(Some records)
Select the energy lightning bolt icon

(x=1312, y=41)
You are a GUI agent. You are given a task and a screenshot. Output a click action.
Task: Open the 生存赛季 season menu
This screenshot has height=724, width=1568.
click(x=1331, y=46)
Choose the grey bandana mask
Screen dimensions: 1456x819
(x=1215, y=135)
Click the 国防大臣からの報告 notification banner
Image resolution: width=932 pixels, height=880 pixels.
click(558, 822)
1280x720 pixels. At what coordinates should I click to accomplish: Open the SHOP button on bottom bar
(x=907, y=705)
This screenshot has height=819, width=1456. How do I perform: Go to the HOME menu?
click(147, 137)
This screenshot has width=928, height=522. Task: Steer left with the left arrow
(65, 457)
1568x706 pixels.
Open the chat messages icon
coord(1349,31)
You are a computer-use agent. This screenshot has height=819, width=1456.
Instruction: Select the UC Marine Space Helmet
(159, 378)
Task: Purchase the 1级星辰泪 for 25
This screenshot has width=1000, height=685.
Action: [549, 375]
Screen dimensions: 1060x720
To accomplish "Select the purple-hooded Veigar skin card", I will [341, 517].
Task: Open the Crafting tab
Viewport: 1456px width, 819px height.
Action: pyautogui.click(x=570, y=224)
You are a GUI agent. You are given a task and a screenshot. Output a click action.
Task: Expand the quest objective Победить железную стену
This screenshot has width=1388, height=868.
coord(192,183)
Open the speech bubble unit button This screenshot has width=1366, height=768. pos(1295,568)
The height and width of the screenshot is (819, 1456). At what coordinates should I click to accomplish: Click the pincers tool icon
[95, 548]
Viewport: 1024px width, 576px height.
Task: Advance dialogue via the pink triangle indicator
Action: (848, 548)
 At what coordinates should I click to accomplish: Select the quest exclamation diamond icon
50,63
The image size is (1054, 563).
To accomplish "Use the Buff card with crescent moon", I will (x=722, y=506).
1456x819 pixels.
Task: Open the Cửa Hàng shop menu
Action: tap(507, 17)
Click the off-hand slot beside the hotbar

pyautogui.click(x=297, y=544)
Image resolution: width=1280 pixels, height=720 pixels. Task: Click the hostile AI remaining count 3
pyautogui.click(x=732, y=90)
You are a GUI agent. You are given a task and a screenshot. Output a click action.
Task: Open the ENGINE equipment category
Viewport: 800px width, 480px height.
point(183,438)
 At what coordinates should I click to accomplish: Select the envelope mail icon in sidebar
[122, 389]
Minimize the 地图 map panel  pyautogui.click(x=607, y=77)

§ Work to be completed: Recast every line of the listing above as a JSON list of strings, one string per line, leaving out the blank lines.

§ Output for this task:
[
  "Select the energy lightning bolt icon",
  "(x=1312, y=41)",
  "You are a GUI agent. You are given a task and a screenshot. Output a click action.",
  "Task: Open the 生存赛季 season menu",
  "This screenshot has height=724, width=1568.",
  "click(x=1331, y=46)",
  "Choose the grey bandana mask",
  "Screen dimensions: 1456x819",
  "(x=1215, y=135)",
  "Click the 国防大臣からの報告 notification banner",
  "Image resolution: width=932 pixels, height=880 pixels.",
  "click(558, 822)",
  "1280x720 pixels. At what coordinates should I click to accomplish: Open the SHOP button on bottom bar",
  "(x=907, y=705)",
  "This screenshot has height=819, width=1456. How do I perform: Go to the HOME menu?",
  "click(147, 137)",
  "This screenshot has width=928, height=522. Task: Steer left with the left arrow",
  "(65, 457)",
  "1568x706 pixels.",
  "Open the chat messages icon",
  "coord(1349,31)",
  "You are a computer-use agent. This screenshot has height=819, width=1456.",
  "Instruction: Select the UC Marine Space Helmet",
  "(159, 378)",
  "Task: Purchase the 1级星辰泪 for 25",
  "This screenshot has width=1000, height=685.",
  "Action: [549, 375]",
  "Screen dimensions: 1060x720",
  "To accomplish \"Select the purple-hooded Veigar skin card\", I will [341, 517].",
  "Task: Open the Crafting tab",
  "Viewport: 1456px width, 819px height.",
  "Action: pyautogui.click(x=570, y=224)",
  "You are a GUI agent. You are given a task and a screenshot. Output a click action.",
  "Task: Expand the quest objective Победить железную стену",
  "This screenshot has width=1388, height=868.",
  "coord(192,183)",
  "Open the speech bubble unit button This screenshot has width=1366, height=768. pos(1295,568)",
  "The height and width of the screenshot is (819, 1456). At what coordinates should I click to accomplish: Click the pincers tool icon",
  "[95, 548]",
  "Viewport: 1024px width, 576px height.",
  "Task: Advance dialogue via the pink triangle indicator",
  "Action: (848, 548)",
  " At what coordinates should I click to accomplish: Select the quest exclamation diamond icon",
  "50,63",
  "The image size is (1054, 563).",
  "To accomplish \"Use the Buff card with crescent moon\", I will (x=722, y=506).",
  "1456x819 pixels.",
  "Task: Open the Cửa Hàng shop menu",
  "Action: tap(507, 17)",
  "Click the off-hand slot beside the hotbar",
  "pyautogui.click(x=297, y=544)",
  "Image resolution: width=1280 pixels, height=720 pixels. Task: Click the hostile AI remaining count 3",
  "pyautogui.click(x=732, y=90)",
  "You are a GUI agent. You are given a task and a screenshot. Output a click action.",
  "Task: Open the ENGINE equipment category",
  "Viewport: 800px width, 480px height.",
  "point(183,438)",
  " At what coordinates should I click to accomplish: Select the envelope mail icon in sidebar",
  "[122, 389]",
  "Minimize the 地图 map panel  pyautogui.click(x=607, y=77)"
]